### [原文]
• • • •

ITEEDU

使用正则式处理糟糕的数据

Beautiful Soup does pretty well at handling bad markup when "bad markup" means tags in the wrong places. But sometimes the markup is just malformed, and the underlying parser can't handle it. So Beautiful Soup runs regular expressions against an input document before trying to parse it.
对于那些在错误的位置的"坏标签",Beautiful Soup处理的还不错。但有时有些 非常不正常的标签,底层的剖析器也不能处理。这时Beautiful Soup会在剖析之前运用正则表达式 来处理输入的文档。

By default, Beautiful Soup uses regular expressions and replacement functions to do search-and-replace on input documents. It finds self-closing tags that look like <BR/>, and changes them to look like <BR />. It finds declarations that have extraneous whitespace, like <! --Comment-->, and removes the whitespace: <!--Comment-->.

• • • •

### [练习任务]
**1.** 根据原文回答下列问题：
(a) 在剖析输入的文档之前，Beautiful Soup 运用什么来处理它？
(b) 形如 <BR/> 的自闭合标签会被改成什么样子？
(c) 对于像 <! --Comment--> 这样带有多余空白的声明，Beautiful Soup 会把它变成什么？
**2.** 请把原文中从“Beautiful Soup does”到“the whitespace: <!--Comment-->.”的部分一字不差地抄录下来。

(已存储的数据条目)
• • • •

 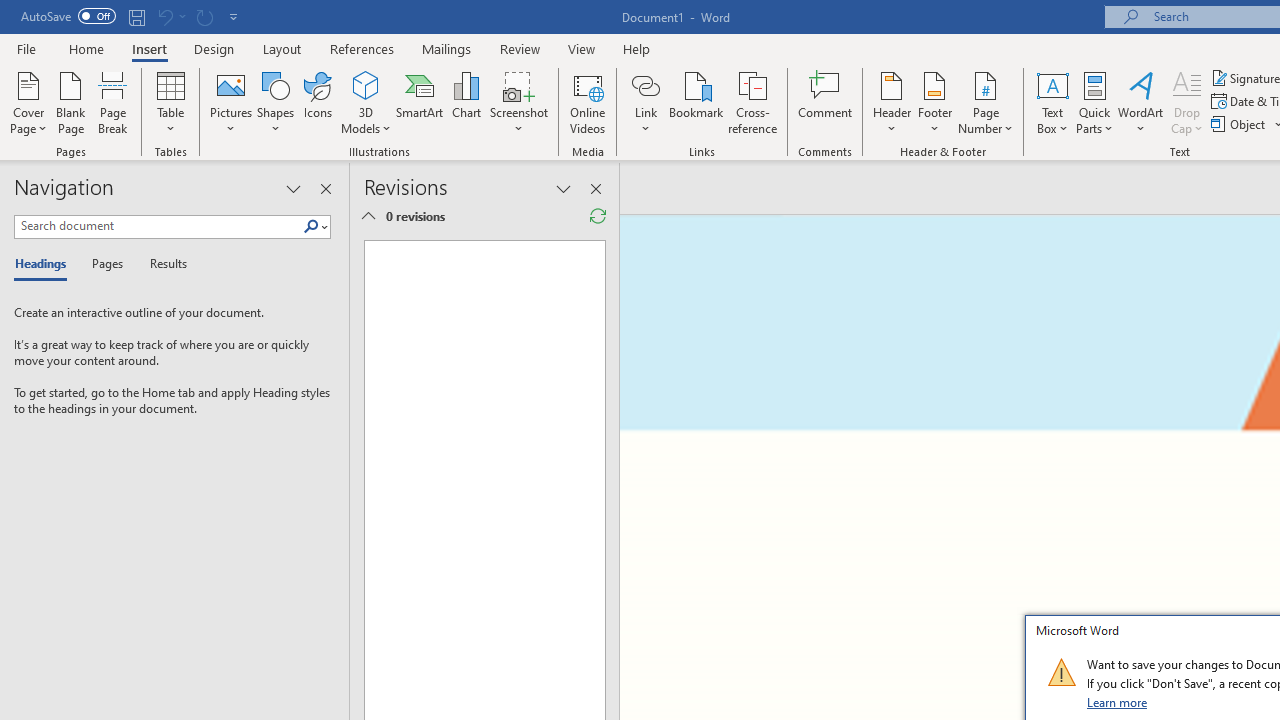 What do you see at coordinates (162, 264) in the screenshot?
I see `Results` at bounding box center [162, 264].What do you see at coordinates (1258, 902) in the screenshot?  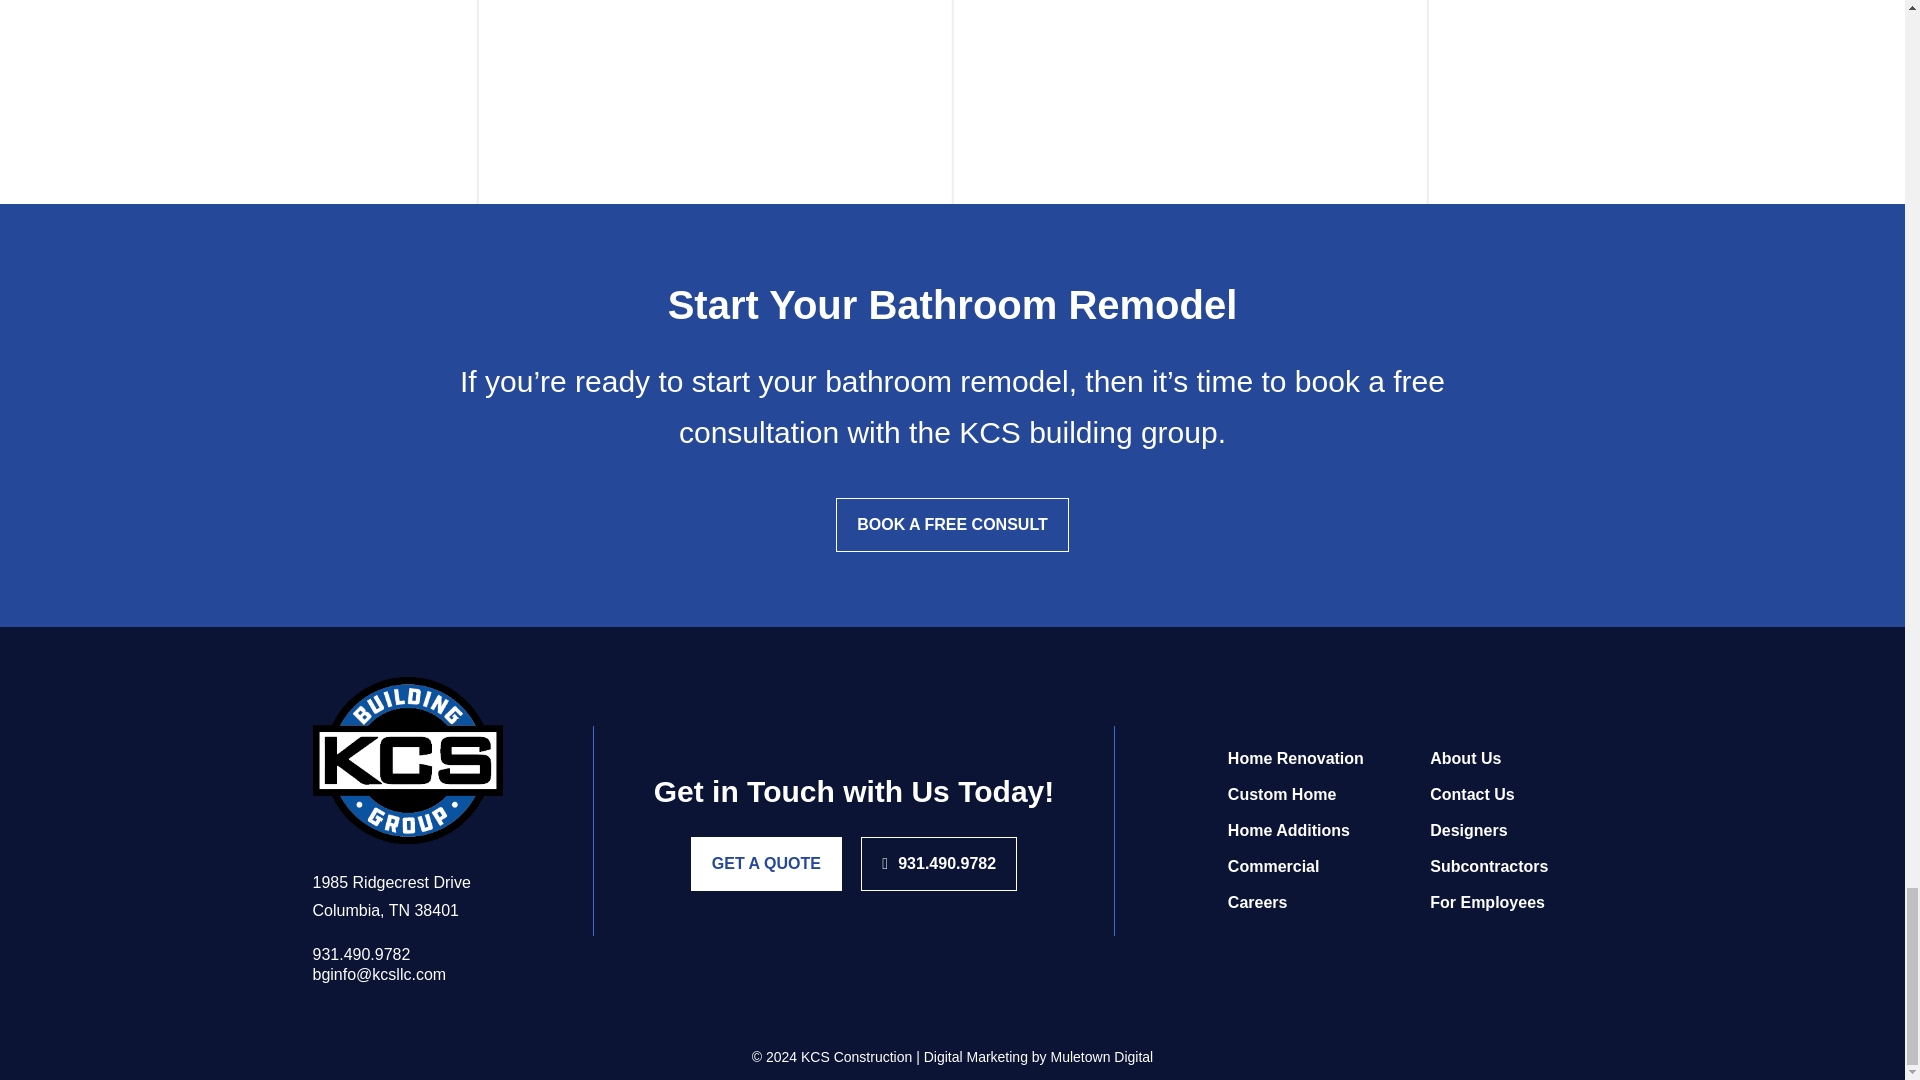 I see `Careers` at bounding box center [1258, 902].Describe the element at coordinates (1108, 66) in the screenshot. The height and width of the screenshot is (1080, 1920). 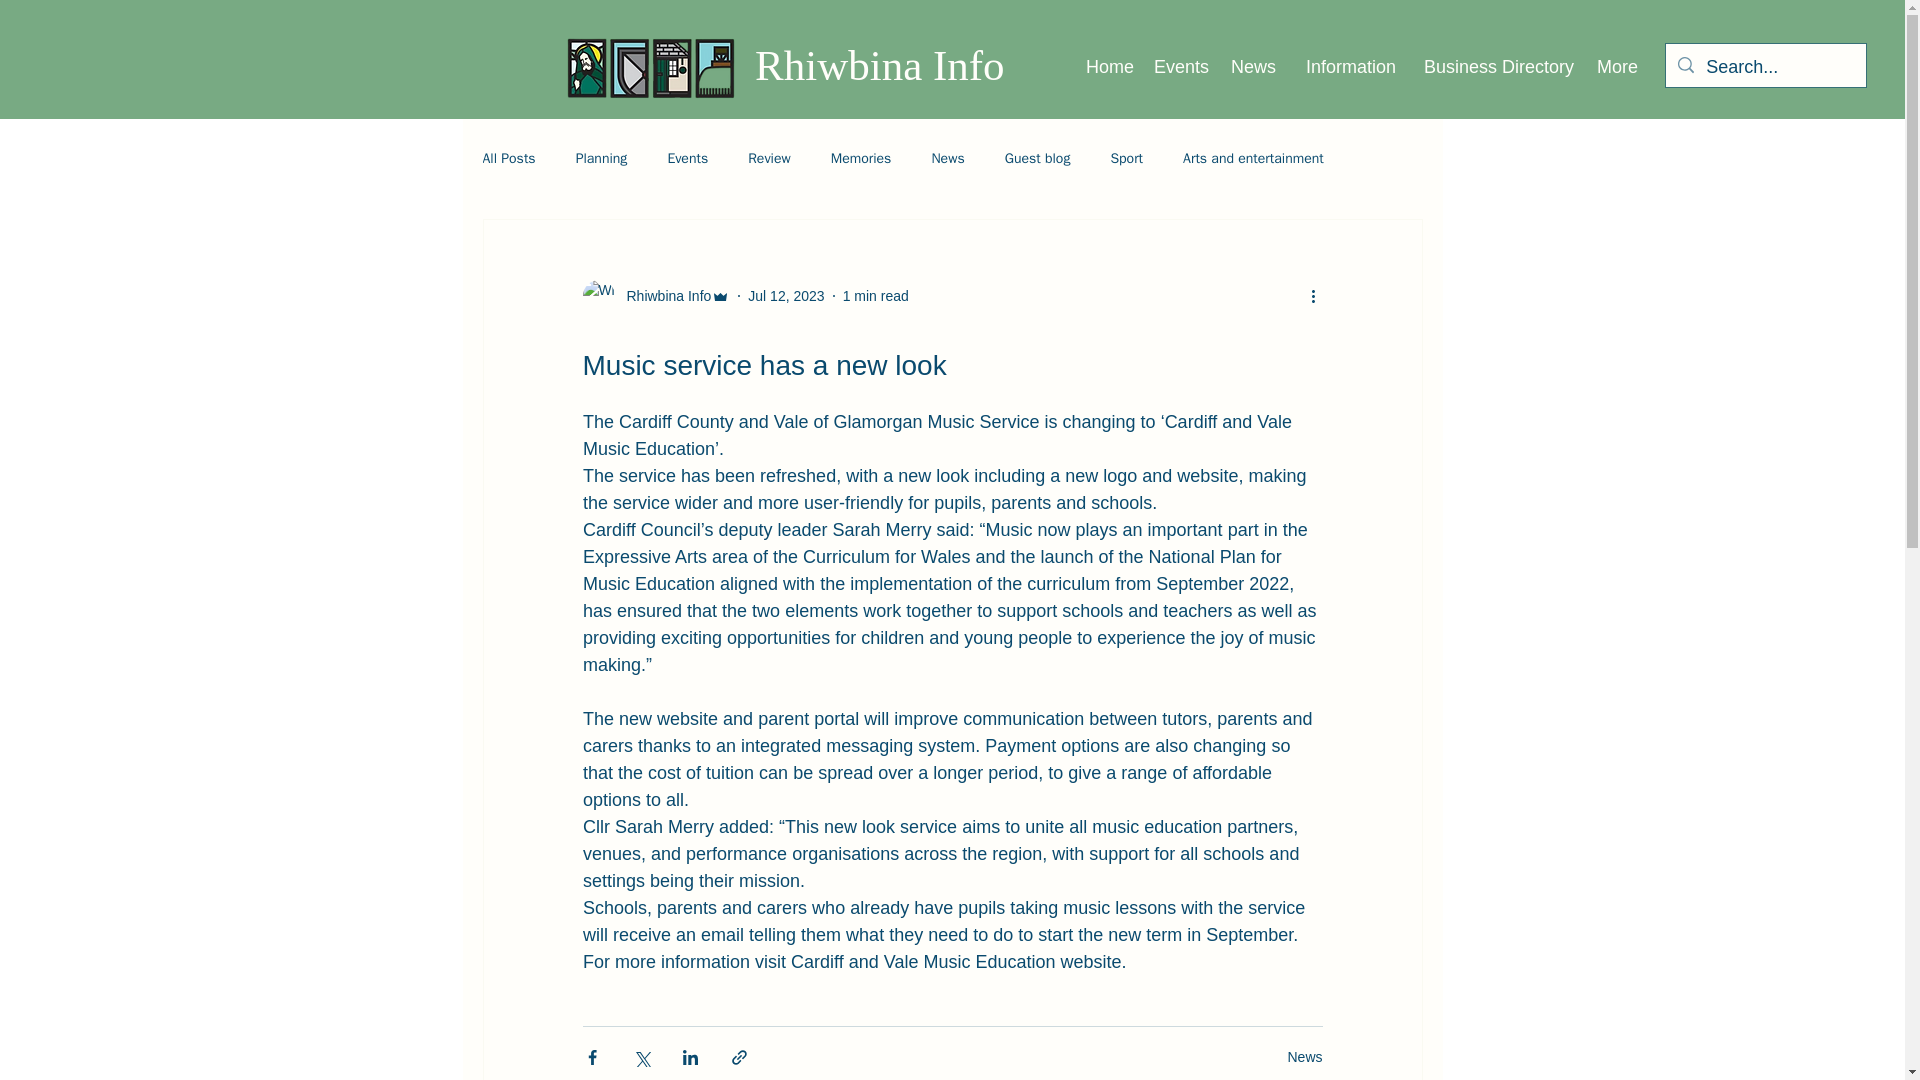
I see `Home` at that location. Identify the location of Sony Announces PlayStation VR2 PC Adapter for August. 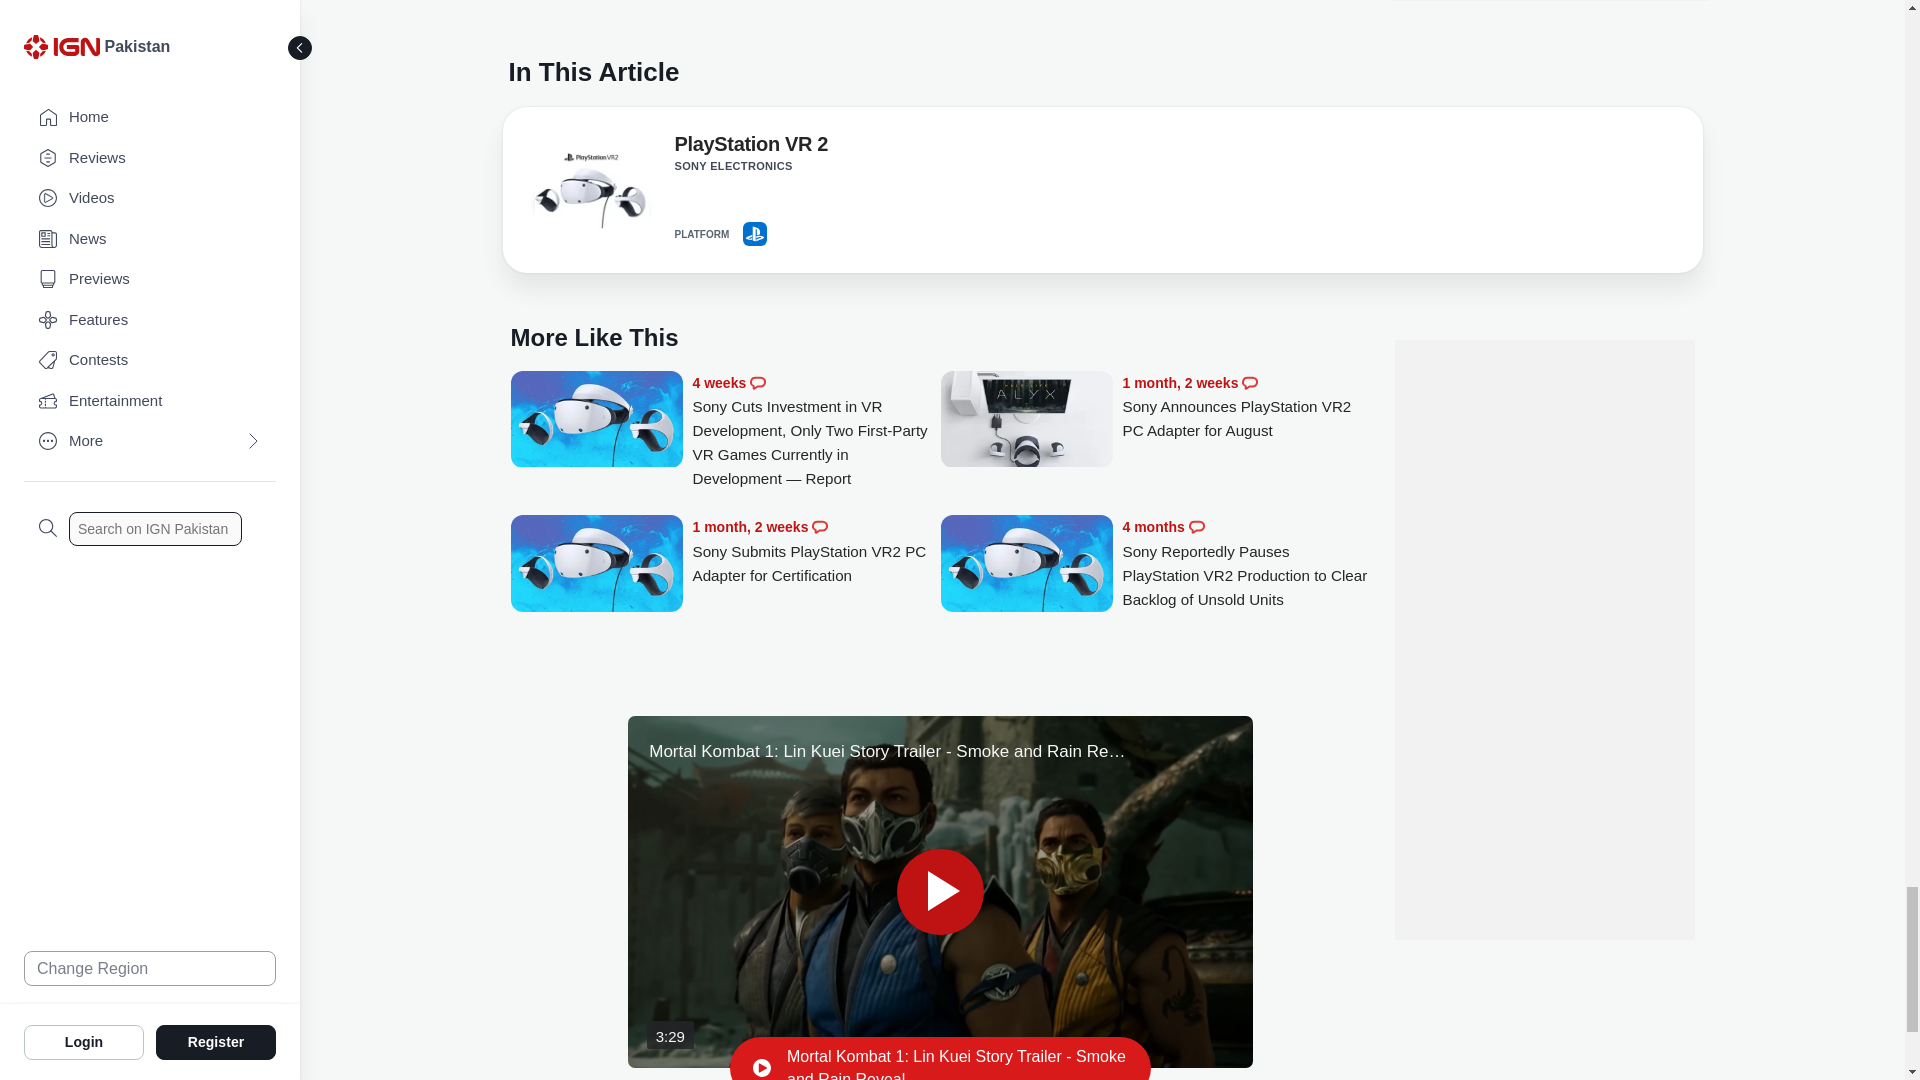
(1026, 421).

• • • •

### [练习答案]
**1.**
(a) 正则表达式。
(b) <BR />。
(c) 去掉多余的空白，变成 <!--Comment-->。

**2.**
Beautiful Soup does pretty well at handling bad markup when "bad markup" means tags in the wrong places. But sometimes the markup is just malformed, and the underlying parser can't handle it. So Beautiful Soup runs regular expressions against an input document before trying to parse it.
对于那些在错误的位置的"坏标签",Beautiful Soup处理的还不错。但有时有些 非常不正常的标签,底层的剖析器也不能处理。这时Beautiful Soup会在剖析之前运用正则表达式 来处理输入的文档。

By default, Beautiful Soup uses regular expressions and replacement functions to do search-and-replace on input documents. It finds self-closing tags that look like <BR/>, and changes them to look like <BR />. It finds declarations that have extraneous whitespace, like <! --Comment-->, and removes the whitespace: <!--Comment-->.